The Second Class Passenger eBook

Perceval Gibbon
This eBook from the Gutenberg Project consists of approximately 347 pages of information about The Second Class Passenger.

The Second Class Passenger eBook

Perceval Gibbon
This eBook from the Gutenberg Project consists of approximately 347 pages of information about The Second Class Passenger.

“‘Yes; she knows,’ I answered.”

“He frowned, and seemed perplexed.  ‘She’ll make me shoot myself,’ he went on.  ’I know what she means.  I warn you, she’ll make me do it.  Have a drink?’”

“He was horrible, an offence to the daylight.  He bawled an order to the Arab, and turned to me again.”

“‘That’s what it’ll come to,’ he said.  ‘I warn you.’”

“He repeated the last phrase in whispers, staring at me heavily:  ’I warn you; I warn you.’”

“‘Have you a pistol?’ I asked him.  Yes, Madame, I asked him that.”

“He smiled at me.  ‘No, I haven’t,’ he said, still confidentially.  ’You see how it is?  I haven’t even a pistol.  But I know what she means.’”

“I was in field uniform, and I unbuttoned my holster and laid the revolver on the table before him.  He looked at it with an empty smile.  ‘It is loaded,’ I said, and left him.”

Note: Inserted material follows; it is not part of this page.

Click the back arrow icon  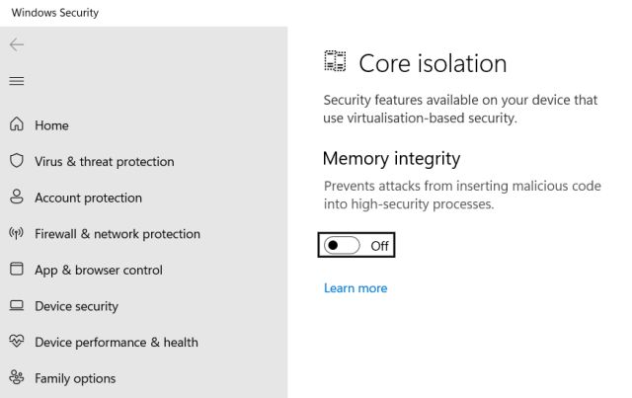pyautogui.click(x=17, y=44)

“But I wondered.  It seemed to me that there was a tension in the affairs of Bertin and his wife which could not endure, that the moment was at hand when the breaking-point would be reached.  And it was this idea that carried me the same evening to visit Madame Bertin.  The night about me was still, yet overhead there was wind, for great clouds marched in procession across the moon, trailing their shadows over the sand.  Bertin inhabited a little house at the fringe of the village; it looked out at the emptiness of the desert.  I was yet ten paces from the door when it opened and Madame Bertin came forth.  She was wrapped in her bernouse, and she closed the door behind her quickly and stepped forward to meet me.  She gave me greeting in her cool even tones, the pallor of her face shining forth from the hood of her garment.”

“‘Since you are so good as to come and see me,’ she said, ’let us walk here for a while.  Captain Bertin is occupied; and we can watch the clouds on the sand.’”

“We walked to and fro before the house.  ‘I saw your husband to-day,’ I told her.”

“‘He said so,’ she answered.  ’It was pleasant for him to talk with an old comrade.’”

“One window in the house was lighted, with a curtain drawn across it.  As we paused, I saw the shadow of a man on the curtain—­a man who lurched and pressed both hands to his head.  I could not tell whether Madame Bertin saw it also; she continued to walk, looking straight before her; her face was calm.”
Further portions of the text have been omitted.